ASSIGNED TASK
Copy the records that follow exactly as written, but not their pictures.

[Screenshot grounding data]

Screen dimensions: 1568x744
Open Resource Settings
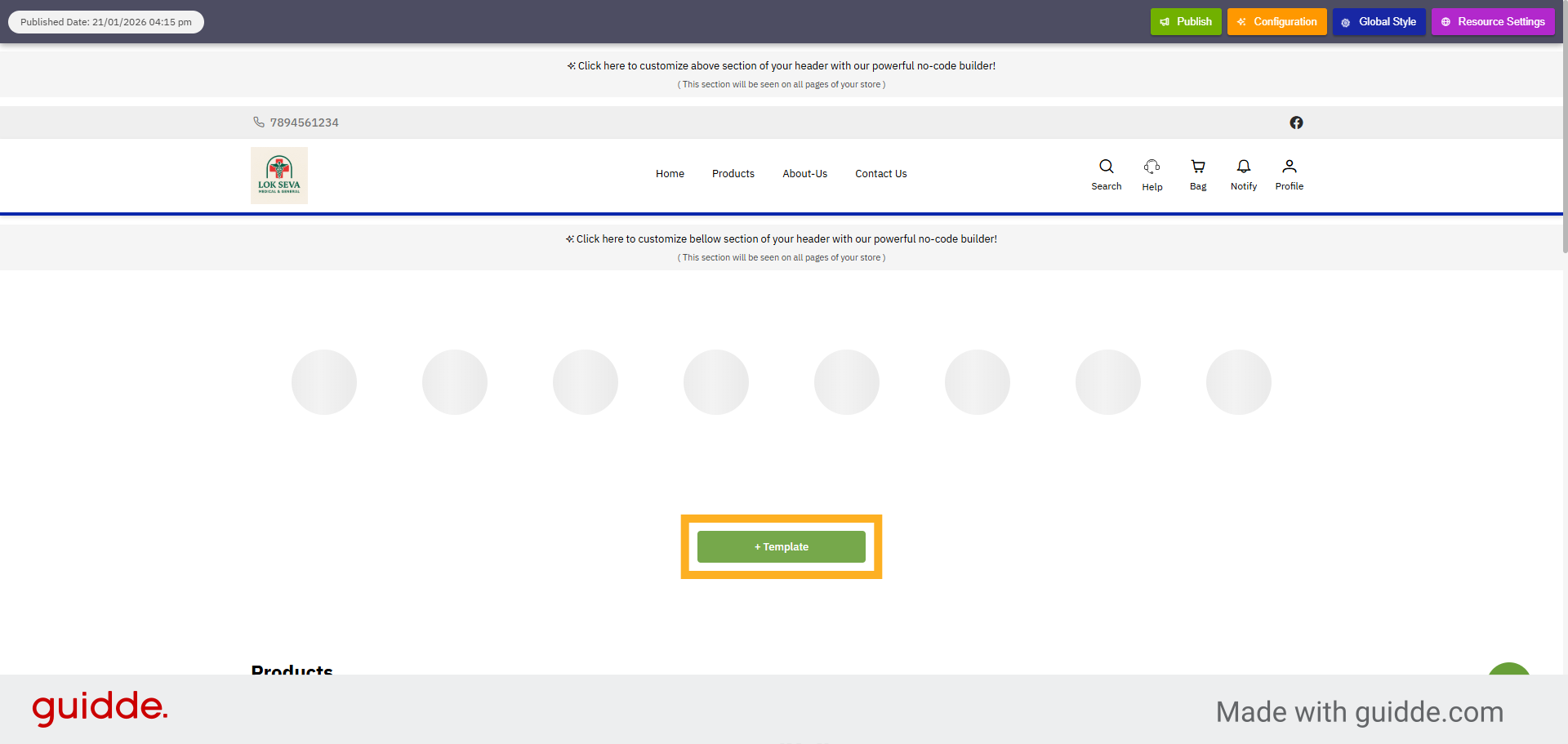(1493, 22)
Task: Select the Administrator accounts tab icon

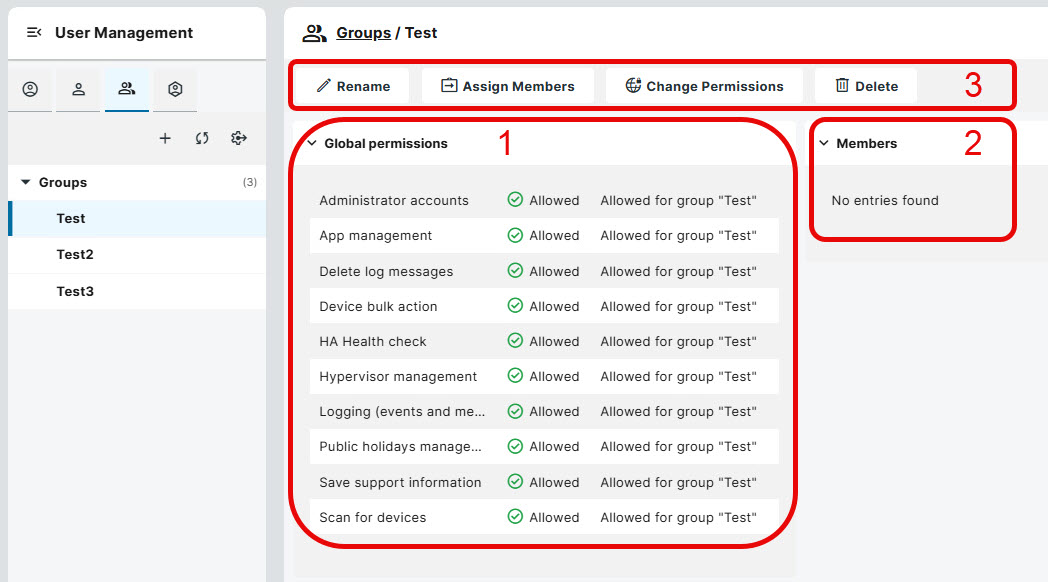Action: point(30,89)
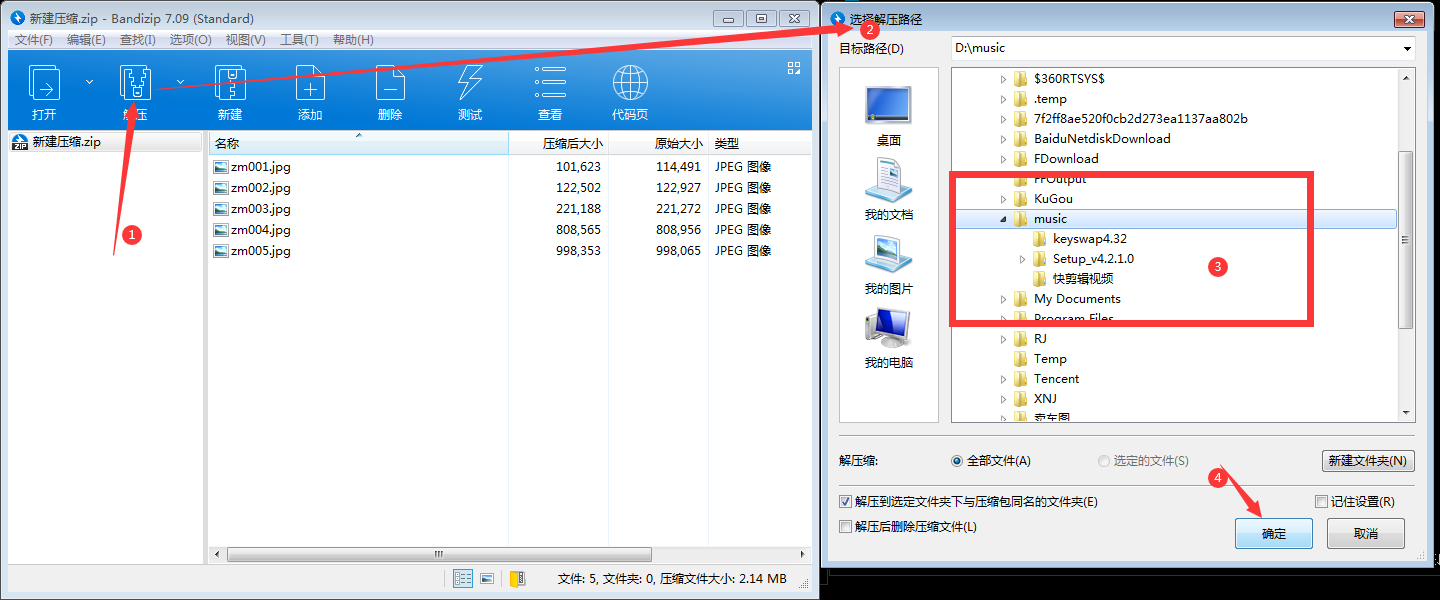Expand the KuGou folder tree node
This screenshot has height=600, width=1440.
[x=1003, y=199]
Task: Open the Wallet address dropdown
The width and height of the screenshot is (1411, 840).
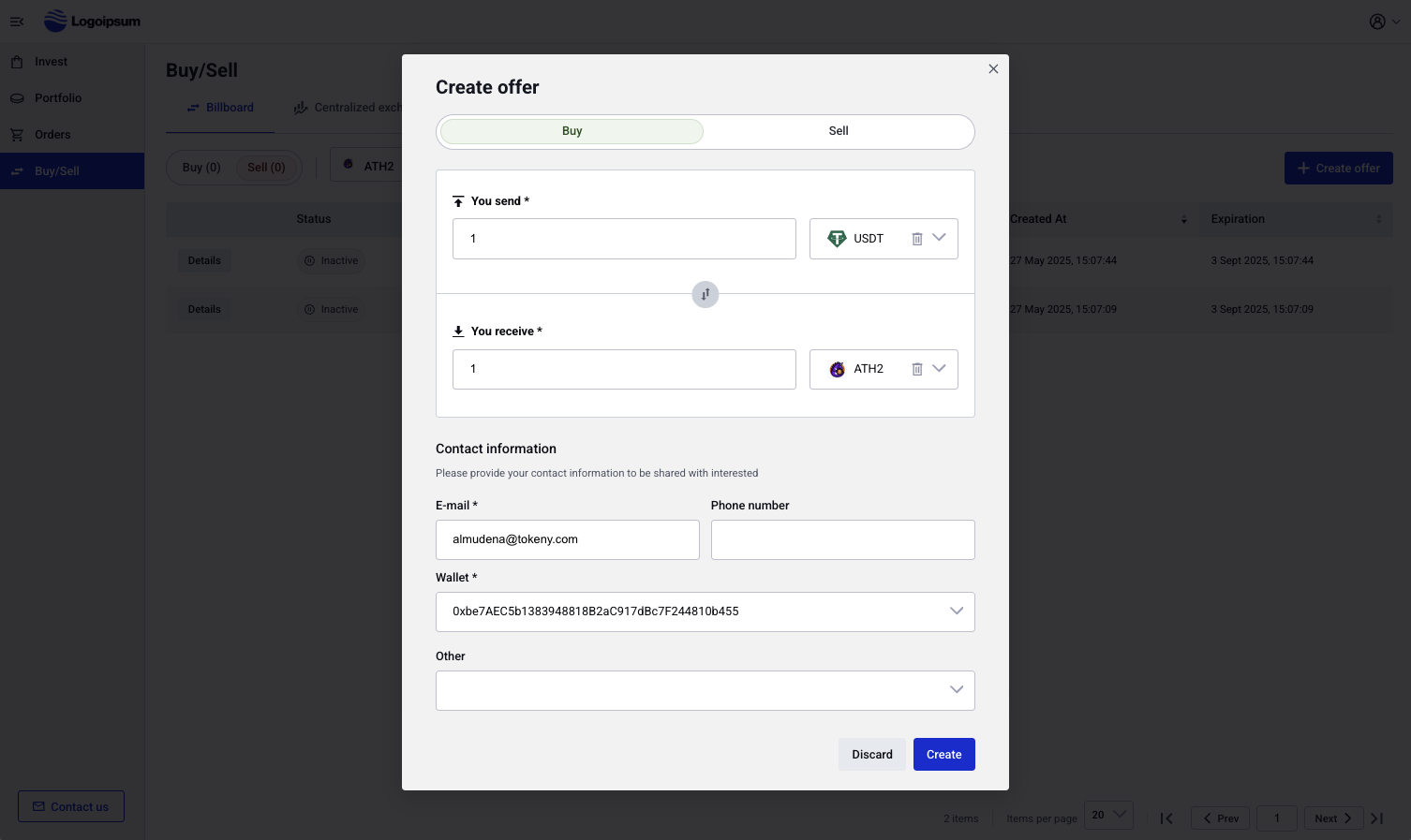Action: [956, 612]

TASK RESPONSE
Screen dimensions: 1568x744
Open Resource Settings
(1493, 22)
Task: Select the Administrator accounts tab icon

Action: point(30,89)
Expand the KuGou folder tree node
This screenshot has height=600, width=1440.
[x=1003, y=199]
Task: Open the Wallet address dropdown
The width and height of the screenshot is (1411, 840).
Action: [956, 612]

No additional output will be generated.